## Description of the task
After locating the line that contains "The image size is (768, 545)." in the records below, write out exactly that line and each line after it through the one that contains "Given: Expand the 3 Addresses list", and nothing else.

[Data entries]
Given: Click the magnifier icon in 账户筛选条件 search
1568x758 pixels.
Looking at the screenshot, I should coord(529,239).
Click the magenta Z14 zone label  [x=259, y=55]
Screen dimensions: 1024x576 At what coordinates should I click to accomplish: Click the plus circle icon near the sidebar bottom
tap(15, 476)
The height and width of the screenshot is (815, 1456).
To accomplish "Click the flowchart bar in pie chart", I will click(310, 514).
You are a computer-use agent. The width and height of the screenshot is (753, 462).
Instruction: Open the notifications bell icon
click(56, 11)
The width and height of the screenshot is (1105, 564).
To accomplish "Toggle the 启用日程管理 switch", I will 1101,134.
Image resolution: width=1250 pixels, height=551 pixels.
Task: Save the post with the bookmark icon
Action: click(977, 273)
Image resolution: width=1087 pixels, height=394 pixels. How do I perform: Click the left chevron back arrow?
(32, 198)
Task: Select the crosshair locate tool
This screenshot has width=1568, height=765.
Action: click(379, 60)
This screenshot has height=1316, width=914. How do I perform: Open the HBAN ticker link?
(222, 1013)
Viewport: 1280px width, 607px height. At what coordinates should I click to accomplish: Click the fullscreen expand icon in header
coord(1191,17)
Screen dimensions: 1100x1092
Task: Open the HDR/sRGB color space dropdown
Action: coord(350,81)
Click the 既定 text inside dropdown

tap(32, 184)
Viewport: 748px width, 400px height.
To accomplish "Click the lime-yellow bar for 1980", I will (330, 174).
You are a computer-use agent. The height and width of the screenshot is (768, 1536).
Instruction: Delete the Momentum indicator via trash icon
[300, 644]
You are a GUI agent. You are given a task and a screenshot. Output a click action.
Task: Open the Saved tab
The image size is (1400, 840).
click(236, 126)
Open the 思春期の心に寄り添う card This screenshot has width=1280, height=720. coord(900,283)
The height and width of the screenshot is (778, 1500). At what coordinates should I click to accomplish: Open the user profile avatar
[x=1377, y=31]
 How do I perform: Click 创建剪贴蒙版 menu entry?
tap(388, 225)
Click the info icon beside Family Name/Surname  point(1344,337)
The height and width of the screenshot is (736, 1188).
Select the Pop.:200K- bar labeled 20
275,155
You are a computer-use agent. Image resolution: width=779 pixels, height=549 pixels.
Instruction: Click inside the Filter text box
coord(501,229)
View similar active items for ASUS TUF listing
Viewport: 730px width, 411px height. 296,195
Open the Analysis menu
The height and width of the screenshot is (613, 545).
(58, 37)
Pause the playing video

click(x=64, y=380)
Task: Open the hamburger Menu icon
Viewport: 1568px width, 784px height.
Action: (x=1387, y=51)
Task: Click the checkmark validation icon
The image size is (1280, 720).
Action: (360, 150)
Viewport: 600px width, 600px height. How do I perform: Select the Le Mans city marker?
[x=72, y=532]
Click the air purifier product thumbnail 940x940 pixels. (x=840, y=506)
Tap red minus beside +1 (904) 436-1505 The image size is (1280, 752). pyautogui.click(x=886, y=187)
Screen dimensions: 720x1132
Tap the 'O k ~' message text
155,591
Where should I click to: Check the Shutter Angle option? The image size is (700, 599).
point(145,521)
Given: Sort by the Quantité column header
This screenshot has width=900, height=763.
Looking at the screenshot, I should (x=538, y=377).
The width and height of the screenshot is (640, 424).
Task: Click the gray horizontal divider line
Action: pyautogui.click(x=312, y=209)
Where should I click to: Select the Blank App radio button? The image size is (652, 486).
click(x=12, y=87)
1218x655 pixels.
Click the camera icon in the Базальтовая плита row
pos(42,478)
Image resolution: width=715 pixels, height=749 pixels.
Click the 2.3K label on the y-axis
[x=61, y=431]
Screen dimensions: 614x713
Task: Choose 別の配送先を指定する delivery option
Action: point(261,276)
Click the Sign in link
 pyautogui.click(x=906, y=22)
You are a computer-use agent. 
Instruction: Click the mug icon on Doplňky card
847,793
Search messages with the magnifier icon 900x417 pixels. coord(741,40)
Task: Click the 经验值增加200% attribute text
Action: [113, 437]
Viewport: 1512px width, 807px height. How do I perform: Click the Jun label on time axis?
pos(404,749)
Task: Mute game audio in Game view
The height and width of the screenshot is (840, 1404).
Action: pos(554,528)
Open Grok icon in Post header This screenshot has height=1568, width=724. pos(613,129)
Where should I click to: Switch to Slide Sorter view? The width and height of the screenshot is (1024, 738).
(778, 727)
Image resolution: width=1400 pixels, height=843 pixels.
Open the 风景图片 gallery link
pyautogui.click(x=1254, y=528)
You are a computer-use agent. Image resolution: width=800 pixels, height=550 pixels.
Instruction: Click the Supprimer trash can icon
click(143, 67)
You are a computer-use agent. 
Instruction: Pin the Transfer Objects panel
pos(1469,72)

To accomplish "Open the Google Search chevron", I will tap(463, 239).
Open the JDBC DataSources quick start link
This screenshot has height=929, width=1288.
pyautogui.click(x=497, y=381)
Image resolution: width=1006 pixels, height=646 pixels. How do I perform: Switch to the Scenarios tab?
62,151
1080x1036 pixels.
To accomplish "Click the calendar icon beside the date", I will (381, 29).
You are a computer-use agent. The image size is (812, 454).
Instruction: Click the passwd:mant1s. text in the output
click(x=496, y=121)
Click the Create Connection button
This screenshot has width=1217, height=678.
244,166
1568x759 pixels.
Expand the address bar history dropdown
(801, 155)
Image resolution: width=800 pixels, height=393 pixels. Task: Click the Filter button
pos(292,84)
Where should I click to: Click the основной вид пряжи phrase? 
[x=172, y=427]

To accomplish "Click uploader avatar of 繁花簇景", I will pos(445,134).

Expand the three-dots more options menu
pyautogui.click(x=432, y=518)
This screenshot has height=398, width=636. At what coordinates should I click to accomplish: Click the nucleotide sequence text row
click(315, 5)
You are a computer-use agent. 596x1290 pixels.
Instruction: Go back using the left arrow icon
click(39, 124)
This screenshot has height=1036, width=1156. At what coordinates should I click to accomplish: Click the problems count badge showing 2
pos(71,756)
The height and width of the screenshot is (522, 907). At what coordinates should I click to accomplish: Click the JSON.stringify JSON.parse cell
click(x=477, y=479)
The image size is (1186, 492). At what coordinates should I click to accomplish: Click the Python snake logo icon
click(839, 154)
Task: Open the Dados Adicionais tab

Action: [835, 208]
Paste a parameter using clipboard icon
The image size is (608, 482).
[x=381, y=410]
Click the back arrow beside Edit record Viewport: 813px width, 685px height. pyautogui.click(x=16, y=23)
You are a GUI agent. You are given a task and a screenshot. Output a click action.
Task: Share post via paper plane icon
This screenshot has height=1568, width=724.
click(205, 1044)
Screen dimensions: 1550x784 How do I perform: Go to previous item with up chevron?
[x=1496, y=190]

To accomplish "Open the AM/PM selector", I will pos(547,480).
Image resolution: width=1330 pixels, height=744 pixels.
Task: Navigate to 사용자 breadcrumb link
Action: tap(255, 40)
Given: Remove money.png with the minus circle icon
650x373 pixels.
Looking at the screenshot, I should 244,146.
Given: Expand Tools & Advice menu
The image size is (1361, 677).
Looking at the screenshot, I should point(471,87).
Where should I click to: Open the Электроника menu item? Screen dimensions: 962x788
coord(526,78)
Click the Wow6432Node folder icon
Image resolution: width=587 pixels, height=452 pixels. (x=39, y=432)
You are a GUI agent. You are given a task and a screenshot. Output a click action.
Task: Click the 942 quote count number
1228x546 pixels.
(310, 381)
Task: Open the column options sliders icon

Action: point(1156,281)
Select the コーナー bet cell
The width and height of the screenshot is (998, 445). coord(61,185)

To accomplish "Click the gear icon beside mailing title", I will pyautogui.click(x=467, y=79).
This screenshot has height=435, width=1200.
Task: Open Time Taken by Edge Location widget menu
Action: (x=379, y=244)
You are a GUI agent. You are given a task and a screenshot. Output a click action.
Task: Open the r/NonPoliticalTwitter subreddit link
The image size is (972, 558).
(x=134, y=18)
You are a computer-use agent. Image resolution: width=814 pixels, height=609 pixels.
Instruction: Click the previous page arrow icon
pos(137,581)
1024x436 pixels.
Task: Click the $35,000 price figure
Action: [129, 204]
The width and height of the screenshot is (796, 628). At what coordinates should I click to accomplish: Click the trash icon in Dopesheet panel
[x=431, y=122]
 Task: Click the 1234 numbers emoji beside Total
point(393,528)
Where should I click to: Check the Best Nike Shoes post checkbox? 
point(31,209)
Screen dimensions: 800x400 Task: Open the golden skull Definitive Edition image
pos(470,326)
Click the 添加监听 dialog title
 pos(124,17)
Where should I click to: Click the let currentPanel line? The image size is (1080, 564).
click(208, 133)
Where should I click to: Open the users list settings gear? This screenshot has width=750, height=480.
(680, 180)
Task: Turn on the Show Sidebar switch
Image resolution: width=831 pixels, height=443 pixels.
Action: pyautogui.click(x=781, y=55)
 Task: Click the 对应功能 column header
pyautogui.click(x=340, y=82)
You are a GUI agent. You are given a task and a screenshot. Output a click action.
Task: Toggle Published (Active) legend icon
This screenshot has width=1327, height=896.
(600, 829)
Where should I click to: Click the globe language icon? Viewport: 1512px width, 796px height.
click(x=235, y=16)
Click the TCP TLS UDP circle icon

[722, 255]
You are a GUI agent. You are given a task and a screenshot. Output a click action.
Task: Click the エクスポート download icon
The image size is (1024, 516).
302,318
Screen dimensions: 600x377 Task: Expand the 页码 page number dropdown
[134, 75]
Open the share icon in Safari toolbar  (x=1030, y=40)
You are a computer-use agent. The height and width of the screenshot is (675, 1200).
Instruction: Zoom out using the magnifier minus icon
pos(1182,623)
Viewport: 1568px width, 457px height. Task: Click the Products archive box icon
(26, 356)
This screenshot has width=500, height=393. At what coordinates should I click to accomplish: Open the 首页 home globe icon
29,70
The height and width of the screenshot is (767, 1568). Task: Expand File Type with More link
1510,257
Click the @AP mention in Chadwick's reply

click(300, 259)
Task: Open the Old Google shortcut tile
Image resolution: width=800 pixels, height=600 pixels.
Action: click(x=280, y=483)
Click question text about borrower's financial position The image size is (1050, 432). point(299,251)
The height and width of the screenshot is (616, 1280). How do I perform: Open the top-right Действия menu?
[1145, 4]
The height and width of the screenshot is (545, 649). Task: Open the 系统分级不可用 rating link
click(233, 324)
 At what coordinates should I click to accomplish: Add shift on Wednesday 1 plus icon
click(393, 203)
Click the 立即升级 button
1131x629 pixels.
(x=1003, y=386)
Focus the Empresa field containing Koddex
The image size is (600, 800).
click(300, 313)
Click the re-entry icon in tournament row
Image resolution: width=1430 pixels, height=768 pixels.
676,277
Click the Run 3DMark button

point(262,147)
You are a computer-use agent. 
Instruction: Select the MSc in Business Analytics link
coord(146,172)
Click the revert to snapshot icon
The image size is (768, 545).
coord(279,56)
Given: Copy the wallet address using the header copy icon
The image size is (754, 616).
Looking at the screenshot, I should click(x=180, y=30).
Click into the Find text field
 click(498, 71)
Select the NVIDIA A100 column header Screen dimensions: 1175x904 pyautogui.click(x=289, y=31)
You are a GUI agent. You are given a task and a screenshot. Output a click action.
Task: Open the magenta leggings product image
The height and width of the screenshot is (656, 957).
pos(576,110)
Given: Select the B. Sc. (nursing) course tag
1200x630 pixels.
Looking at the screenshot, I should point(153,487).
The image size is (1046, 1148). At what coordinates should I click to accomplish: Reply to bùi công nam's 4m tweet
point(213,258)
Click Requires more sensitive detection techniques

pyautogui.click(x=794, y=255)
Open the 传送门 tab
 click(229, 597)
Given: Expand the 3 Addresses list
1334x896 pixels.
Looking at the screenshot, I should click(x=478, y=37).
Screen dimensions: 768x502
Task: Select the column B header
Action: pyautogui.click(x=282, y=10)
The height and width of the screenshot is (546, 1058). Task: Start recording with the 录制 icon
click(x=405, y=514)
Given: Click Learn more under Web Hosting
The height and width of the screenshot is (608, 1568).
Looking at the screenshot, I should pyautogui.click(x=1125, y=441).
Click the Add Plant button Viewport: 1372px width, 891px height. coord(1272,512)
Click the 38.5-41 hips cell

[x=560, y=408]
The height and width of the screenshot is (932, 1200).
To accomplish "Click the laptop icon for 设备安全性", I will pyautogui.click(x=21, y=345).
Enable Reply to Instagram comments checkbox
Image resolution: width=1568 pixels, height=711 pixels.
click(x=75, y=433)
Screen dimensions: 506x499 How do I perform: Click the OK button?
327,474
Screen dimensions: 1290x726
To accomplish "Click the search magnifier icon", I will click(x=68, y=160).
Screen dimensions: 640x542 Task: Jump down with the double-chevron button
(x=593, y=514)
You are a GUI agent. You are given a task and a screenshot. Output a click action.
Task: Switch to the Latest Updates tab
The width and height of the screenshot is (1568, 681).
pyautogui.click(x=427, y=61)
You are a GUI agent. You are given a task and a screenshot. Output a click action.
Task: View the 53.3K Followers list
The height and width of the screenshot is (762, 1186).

## Result below
The image size is (768, 545).
coord(279,56)
Given: Copy the wallet address using the header copy icon
The image size is (754, 616).
Looking at the screenshot, I should click(x=180, y=30).
Click into the Find text field
 click(498, 71)
Select the NVIDIA A100 column header Screen dimensions: 1175x904 pyautogui.click(x=289, y=31)
You are a GUI agent. You are given a task and a screenshot. Output a click action.
Task: Open the magenta leggings product image
The height and width of the screenshot is (656, 957).
pos(576,110)
Given: Select the B. Sc. (nursing) course tag
1200x630 pixels.
Looking at the screenshot, I should point(153,487).
The image size is (1046, 1148). At what coordinates should I click to accomplish: Reply to bùi công nam's 4m tweet
point(213,258)
Click Requires more sensitive detection techniques

pyautogui.click(x=794, y=255)
Open the 传送门 tab
 click(229, 597)
Given: Expand the 3 Addresses list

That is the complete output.